EL DENTISTA
Antes iba a un dentista que estaba cerca de casa. A los dos o tres años se trasladó a la calle Velázquez.
Cuando entré por primera vez en la nueva consulta me encontré con cinco recepcionistas, la sala de espera llena de sillones y lámparas de diseño y sentí cierta inquietud. Quizás en la próxima cita que pidiera me advertirían que debía ir vestida de Coco Chanel.
Aquel día iba con mi hija, le había empezado a molestar una muela.
―Tiene picado un premolar.
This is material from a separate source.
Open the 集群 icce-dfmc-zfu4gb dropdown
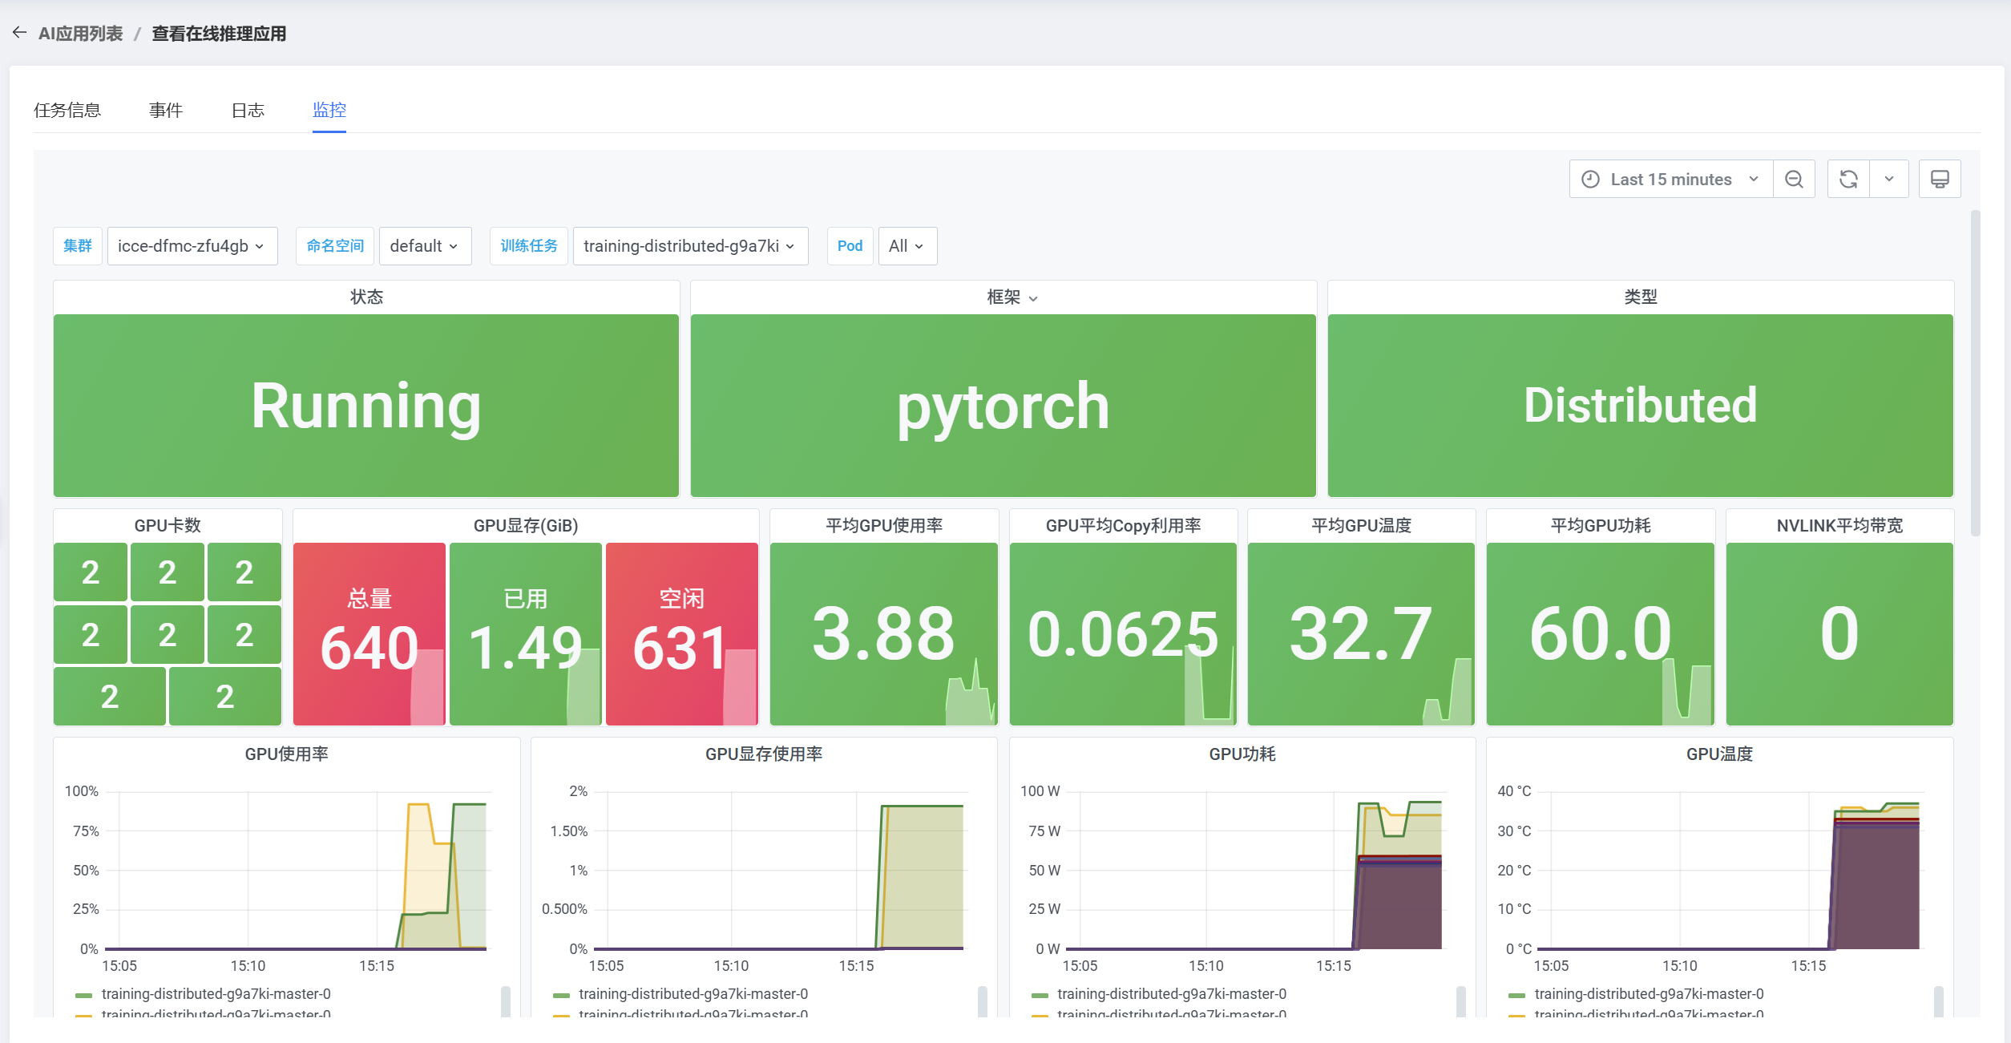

Hay que hacer una endodoncia, ponerle una funda, sellarle las muelas y fluorarle los dientes.
La cara que puse puedo imaginarla por las palabras de la señora dentista.
―No se asuste no le va a doler, le ponemos anestesia.
―Ya, ya… pero… ¿Y a mi bolsillo?
Al pagar me aconsejaron que cuando cambiara el diente no tirara la funda porque era de… no me acuerdo, supongo que de algo valioso.
Ahora miro la caja donde está guardada y creo que olvidé preguntar para que debía hacerlo, si para hacerme un collar o venderla y así recuperar algo del dinero que me soplaron.
Mi hija salió feliz. Perdidamente enamorada del sillón que subía, bajaba y se tumbaba, del tubito al que se pegaba la lengua si la acercabas a él y que hacía un ruido como cuando sorbía por una pajita los últimos restos de un batido, de la lámpara que parecía un platillo volante.
Después de que lo contara entusiasmada varias veces, murmuré.
―Sí, sí es como entrar en la sala de mandos de la Enterprise. No entiendo a esas personas que pagan un dineral por hacer turismo espacial, si en el dentista tienes la misma sensación y te cobra lo mismo.
Me arrodillé frente a ella mirándole a los ojos y le lancé uno de esos consejos que los padres creemos básicos para el futuro de nuestros hijos.
―Hija, recuerda siempre que los dentistas no ven los dientes como tú ni como yo ni como nadie, para ellos son pequeñas cosas blancas con el símbolo del dólar tatuado en cada una ―el portero miró con expresión rara.
Por supuesto no entendió lo que le dije, inmediatamente me preguntó impaciente cuando volveríamos otra vez. La tarjeta de crédito tembló en el bolsillo.
Salí decidida a no pisar más aquel piso de la calle Velázquez.
Ahora voy a uno más modesto y asequible, si esto es posible tratándose de un dentista. El equipo lo componen él y una enfermera, dos personas polivalentes que lo mismo hacen una limpieza o una factura, reciben en la puerta o te empastan una muela. Tiene un sofá como el que tendríamos cualquiera de nosotros, una mesita baja con revistas y poco más porque la sala de espera es muy pequeña. El trato es familiar, les preguntas por su familia, ellos te preguntan por la tuya.
Él se parece a Moe, el dueño de la taberna en Los Simpsons y la verdad es que si te pone anestesia sales de allí con la sensación de llevar la mitad de la cara torcida y el hilillo de baba cayendo por la comisura de la boca, muy parecido a como saldrías después de haber tomado varias cervezas.
© Paloma
6 comentarios:
Cortito pero me ha conseguido sacar una sonrisa... por cierto,tengo que ir pidiendo cita al dentista!!!
Besos a todos
Gracias por tú comentario. Me alegro de que te haya hecho sonreir, es importante.
Cuando no te guste informamé, dime:esto es pésimo.
Paloma
Yo tambien me he reído.Y además tienes mucho razón.
Besos
Gracias Muli, se agradecen los comentarios. Me alegro que tú también te hayas reido un poco.
Besos.
Paloma
yo tambien pienso lo mismo de los dentistas, siempre que voy salgo con un presupuesto que me daria para cambiar los dos televisores de casa. En fin, dicen que es por salud.
Gracias por haberlo leído y tomarte un poquito de tiempo para poner unas letras. Seguiremos pensando en la salud que es el único consuelo ante los presupuestos.